Diante do mundo atual e das novidades em torno da internet, ou melhor, do mundo virtual que está se criando, procuramos no presente artigo analisar a tutela da personalidade, através da ótica da dignidade da pessoa humana, em relação à proteção do direito à privacidade e à intimidade digital, em relação à proteção aos dados sensíveis.

Apresentaremos os conceitos de personalidade jurídica, privacidade e intimidade, de dados sensíveis, definindo seu papel no mundo virtual/digital que está sendo criado, dissociado do mundo físico, verificando se precisam de proteção específica.
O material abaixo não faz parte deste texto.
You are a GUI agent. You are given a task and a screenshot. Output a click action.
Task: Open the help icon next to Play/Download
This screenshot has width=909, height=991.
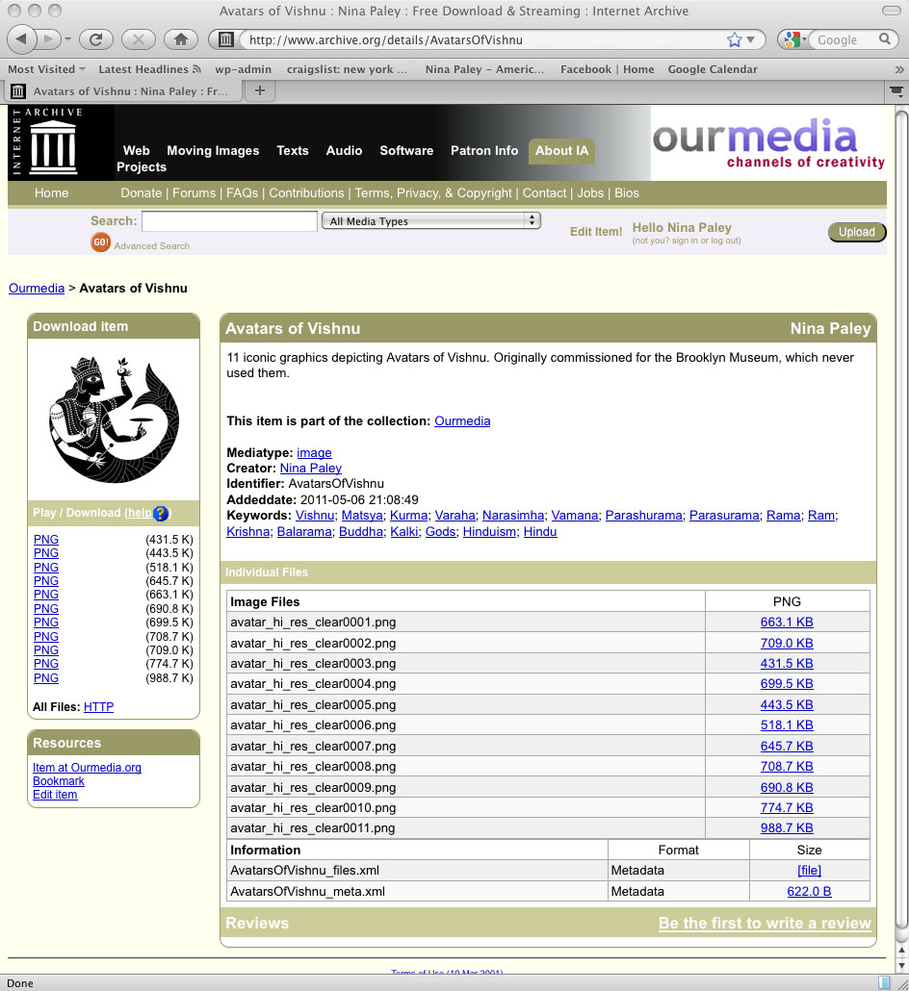161,514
Muito oportuno neste contexto verificarmos se o Direito à Privacidade e à Intimidade digital admite mitigação em relação ao Direito da Informação, e a outros direitos constitucionalmente protegidos.

Averiguar a segurança dos dados sensíveis, diante da quantidade de dados tratados pelos usuários e prestadores de serviços de diversas atividades. Neste diapasão, verificar se a pessoa tem o direito ao esquecimento, especificamente em relação aos dados sensíveis, ou seja, que sejam apagados seus vestígios no mundo virtual pelo decurso do tempo.

Por fim, estudar o instituto da Responsabilidade Civil como elemento capaz de responder aos danos ocasionados na esfera jurídica digital pela utilização indevida dos dados sensíveis, violando o Direito à Privacidade e à Intimidade. Todos esses temas serão abordados sob a ótica da legislação Brasileira e Portuguesa, e o mais moderno Regulamento da União Europeia.

Abstract:

Against today's world and the news around the internet, or rather, the virtual world that is being created, in this article we try to analyze the protection of legal personality, through the perspective of human dignity, related to the protection of privacy rights and digital intimacy, and to the protection of sensitive data.

We will present the concepts of legal personality, privacy and intimacy, of sensitive data, defining its role in the virtual/digital world that is being created, separate from the physical world, verifying whether they need specific protection. It is very appropriate in this context we check if the Right to Privacy and Digital Intimacy admits mitigation in relation to the Right to Information, and other constitutionally protected rights.

We verify the security of sensitive data, in face of the amount of data processed by users and service providers of various activities. In this vein, check whether the person has the right to forgetfulness, specifically with regard to sensitive data, in other words, that its traces can be erased in the virtual world by lapse of time.

Finally, study the institute of Civil Responsibility as an element capable of responding to the damage caused in the digital legal arena for the misuse of sensitive data, violating the Right to Privacy and Intimacy. All these issues will be addressed from the perspective of Brazilian and Portuguese law, and the latest Regulation of the European Union.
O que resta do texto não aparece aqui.